# Baseboards and shoe moulding around floor transition: Need Opinions



## Michael_JL (Apr 1, 2013)

How should I handle this? As far as I can tell I have 2 options)

1) Choose a shoe moulding tall enough and scribe around the transition then rip base and moulding in kitchen to same height.

2) Cut a miter return, finish the unfinished wall then pick up baseboards/moulding in the kitchen from another miter return (i.e. the 6" wide wall would be finished, but no baseboards & moulding.

The short baseboard in the kitchen is getting replaced so don't mind that.
Thoughts


----------



## NVwoodworker (Jun 10, 2018)

The kitchen is the raised tile floor, right? And the baseboard in there is getting replaced?

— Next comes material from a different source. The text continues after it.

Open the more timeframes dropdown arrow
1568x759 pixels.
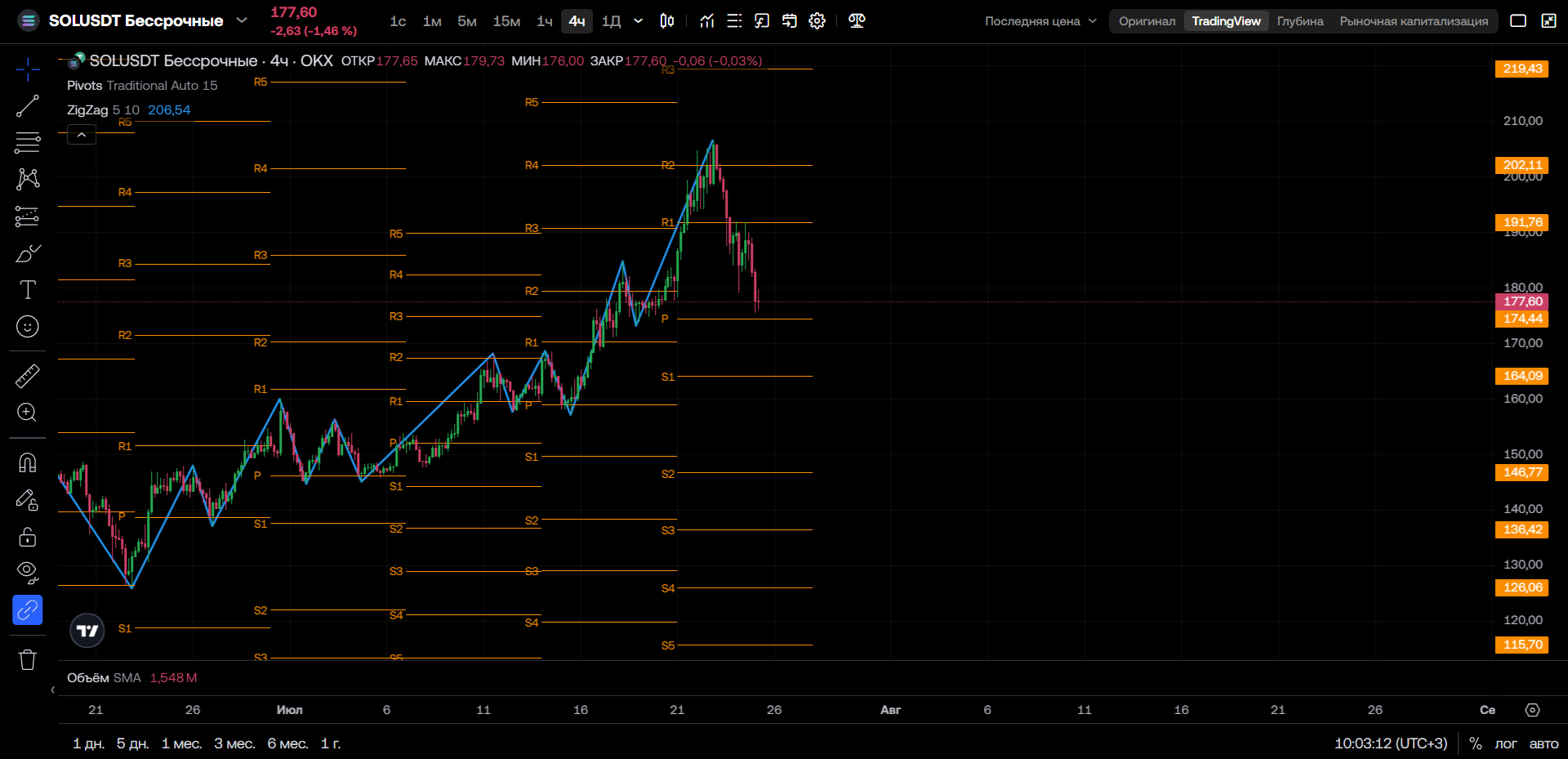click(639, 21)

Why not just not just notch your base over the transition like this? (or am I missing something?):


----------



## firehawkmph (Apr 26, 2008)

​


NVwoodworker said:


> The kitchen is the raised tile floor, right? And the baseboard in there is getting replaced?
> 
> Why not just not just notch your base over the transition like this? (or am I missing something?):


That's the way I always do it. Very simple and clean.
Mike Hawkins


----------



## hawkeye10 (Feb 18, 2015)

NVwoodworker said:


> The kitchen is the raised tile floor, right? And the baseboard in there is getting replaced?
> 
> Why not just not just notch your base over the transition like this? (or am I missing something?):


I am assuming you are using Sketchup but drawing it out like you did is very helpful.


----------



## NVwoodworker (Jun 10, 2018)

hawkeye10 said:


> I am assuming you are using Sketchup but drawing it out like you did is very helpful.


Yes, I used SketchUp. Sometimes a picture says it better than words can.


----------



## Michael_JL (Apr 1, 2013)

firehawkmph said:


> ​
> 
> 
> NVwoodworker said:
> ...


So you're both advocating ripping all of the kitchen base and shoe to keep the same height?


----------



## shoot summ (Feb 21, 2014)

Michael_JL said:


> So you're both advocating ripping all of the kitchen base and shoe to keep the same height?


That's what I would(and have) do.


----------



## NVwoodworker (Jun 10, 2018)

Michael_JL said:


> So you're both advocating ripping all of the kitchen base and shoe to keep the same height?


Yes.


----------



## nxtgeneration (Feb 22, 2016)

Agreed with ripping the kitchen base. Seems to be the simplest way to go about it.


----------